Pero lo que hizo famoso a Abelardo, el más brillante pensador de la Europa que nació con Carlomagno, no fue su pensamiento, ni sus escritos, ni sus discusiones filosóficas y teológicas. No. Fue el amor imposible por Eloísa. Su pequeña alumna de diez y seis años, veinte años menor que el, hija de Fulberto, canónigo de París. Eloísa admiró y amó a Abelardo desde el primer momento. Se entregaron a la pasión y a un amor, tan imperecedero, como imposible y, mientras le daba clases sobre el “astrolabio” la sedujo y la jovencita quedó en cinta. Cuando el tío Fulberto se enteró, preparó todo para la boda y limpiar así “el honor familiar”. Abelardo estuvo de acuerdo, pero la rebelde Eloísa se negó a manchar su amor con tales subterfugios y se negó al casamiento. Como consecuencia, Abelardo raptó a Eloísa y la llevó a un lugar seguro para que naciera el niño, un varón que, al más típico estilo de nuestro Simón Rodríguez, se llamó Astrolabio ya que fue concebido durante la “importante” disertación del maestro.

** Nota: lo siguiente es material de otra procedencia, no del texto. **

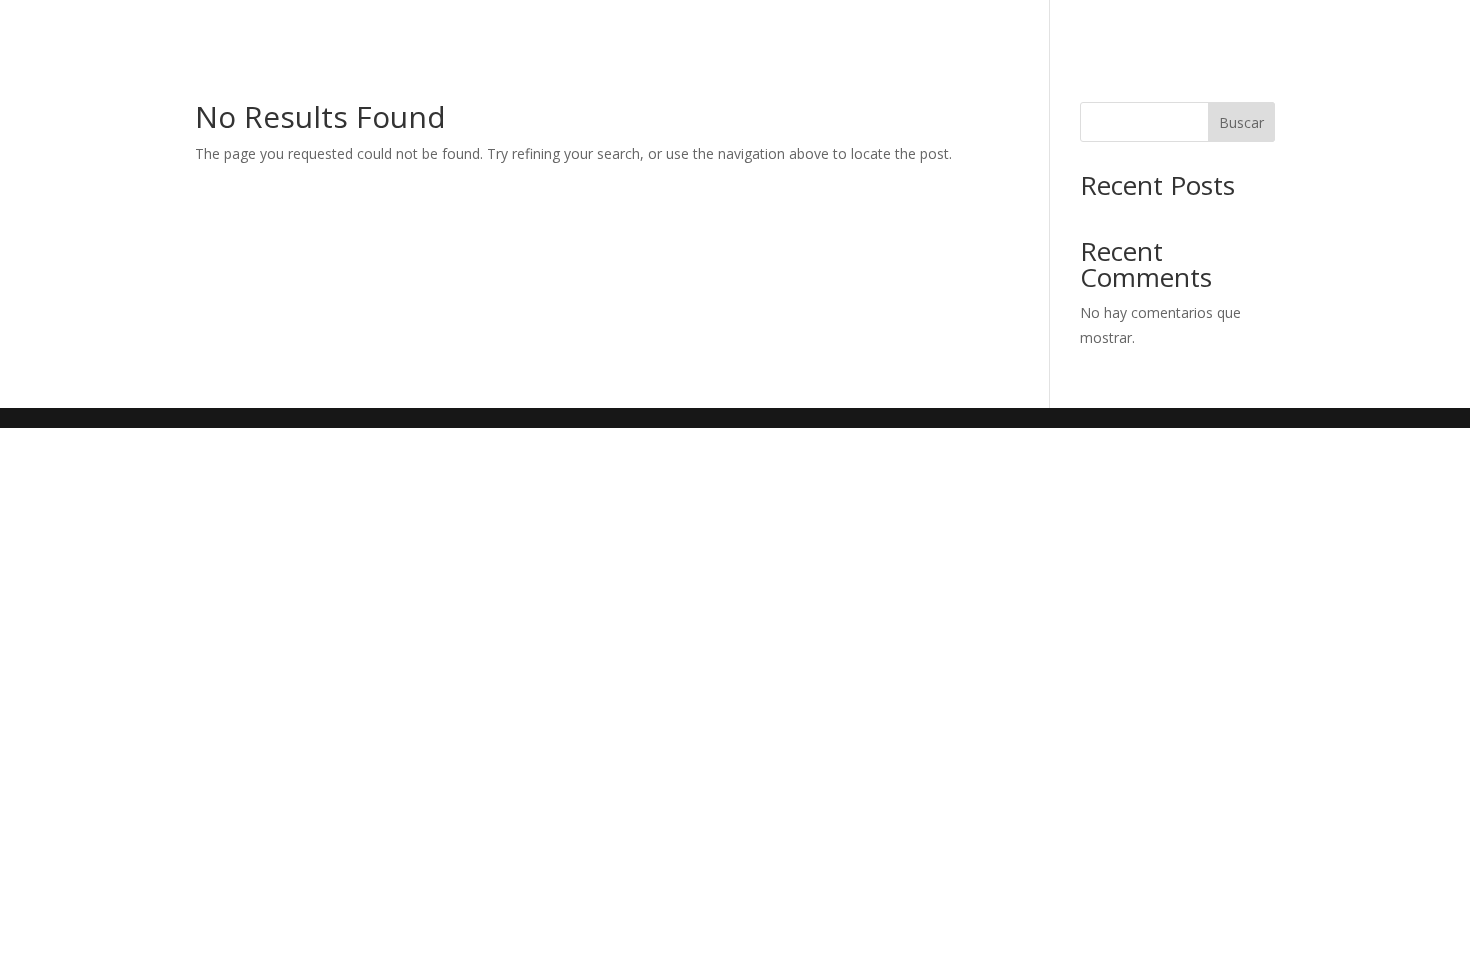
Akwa (1213, 22)
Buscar (1241, 122)
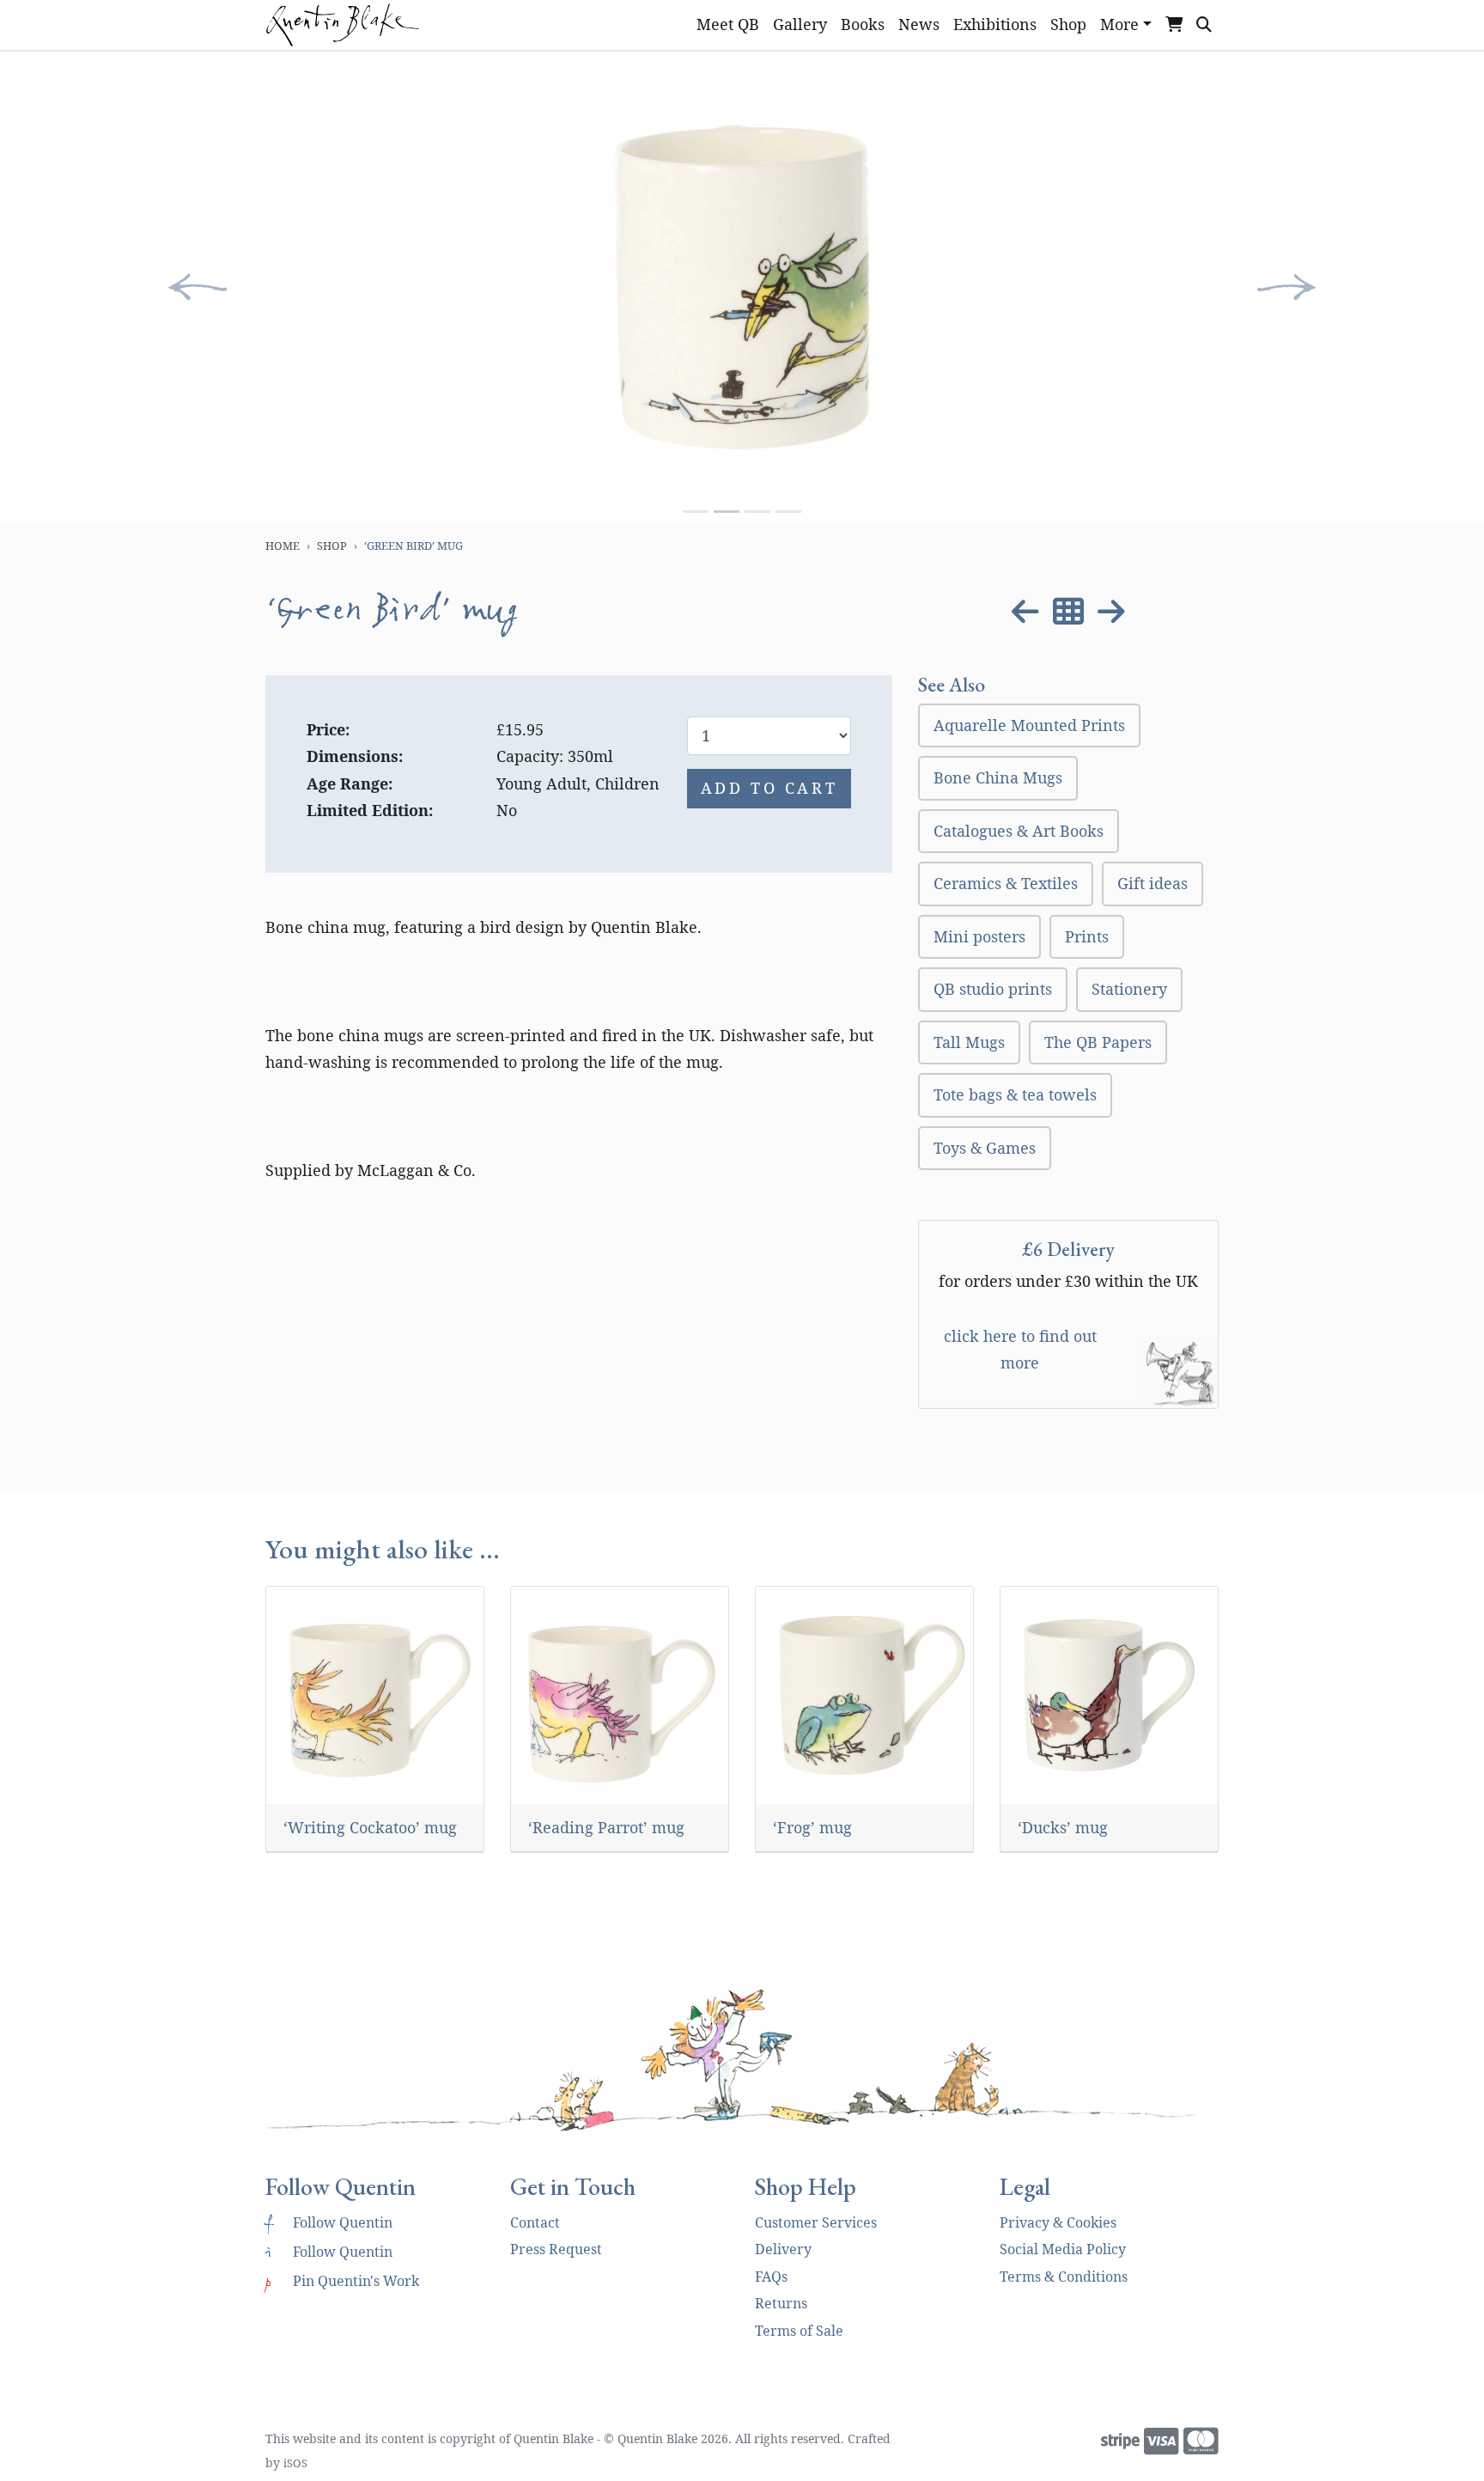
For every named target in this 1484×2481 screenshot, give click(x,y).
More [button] (1119, 24)
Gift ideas (1152, 883)
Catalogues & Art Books (1019, 830)
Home (282, 545)
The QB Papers (1098, 1042)
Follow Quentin (328, 2222)
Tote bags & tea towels (1015, 1094)
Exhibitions (995, 24)
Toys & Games (985, 1147)
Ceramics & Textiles (1006, 883)
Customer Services (816, 2222)
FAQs (771, 2276)
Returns (781, 2303)
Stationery (1129, 988)
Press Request (556, 2249)
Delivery (783, 2249)
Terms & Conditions (1064, 2276)
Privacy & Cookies (1058, 2222)
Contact (535, 2222)
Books (863, 24)
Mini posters (979, 936)
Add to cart (769, 787)
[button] (198, 287)
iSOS (295, 2463)
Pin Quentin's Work (342, 2280)
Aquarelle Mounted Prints (1029, 725)
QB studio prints (993, 988)
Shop (1068, 24)
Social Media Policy (1063, 2249)
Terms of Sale (799, 2330)
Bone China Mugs (998, 777)
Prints (1087, 936)
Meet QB (727, 24)
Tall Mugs (969, 1042)
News (919, 24)
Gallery (800, 24)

Después del nacimiento de Astrolabio, Abelardo regresó a París. En venganza, el tío Fulberto, sobornó al criado del sabio y, con la ayuda de unos delincuentes, le cortó sus órganos genitales. Eloísa pasó el resto de sus días recluida en un convento y Abelardo, juzgado por hereje, condenado a prisión perpetua. Sin embargo, el amor de Abelardo y Eloísa no se desvaneció, sino que creció con el tiempo y, sus cartas, son el testimonio de la posibilidad de su imposible amor.

Cuando Abelardo murió, a los sesenta y tres años, ya Eloísa era abadesa del convento y logró que le entregaran el anhelado cuerpo de su amado que, ella enterró en la misma tumba que, veinte años más tarde, bajo un rosal, compartirían. La historia de Abelardo y Eloísa se convirtió en leyenda y es uno de los pasajes más divulgados del romanticismo. 

Hoy, Abelardo y Eloísa descansan juntos, bajo la misma lápida, en París, en el cementerio de Pére Lachaise, aunque hay grandes dudas sobre la autenticidad de los restos que allí yacen.

No es fácil escribir sobre el amor, sin caer en juzgar los amores ridículos. Además, se trata de un tema que todos creen conocer perfectamente y, cómo cada quien ama a su medida, el amor es egocentrista, ya que todos nos consideramos el centro de tan universal sentimiento. Algo similar ocurre con su presunto opuesto, el desamor. Es injusto calificar de romanticismo necio, desde el siglo XXI, la aventura erótica medieval de estos personajes; sin embargo, la atroz agresión genital contra Abelardo, a lo menos, me parece exagerada.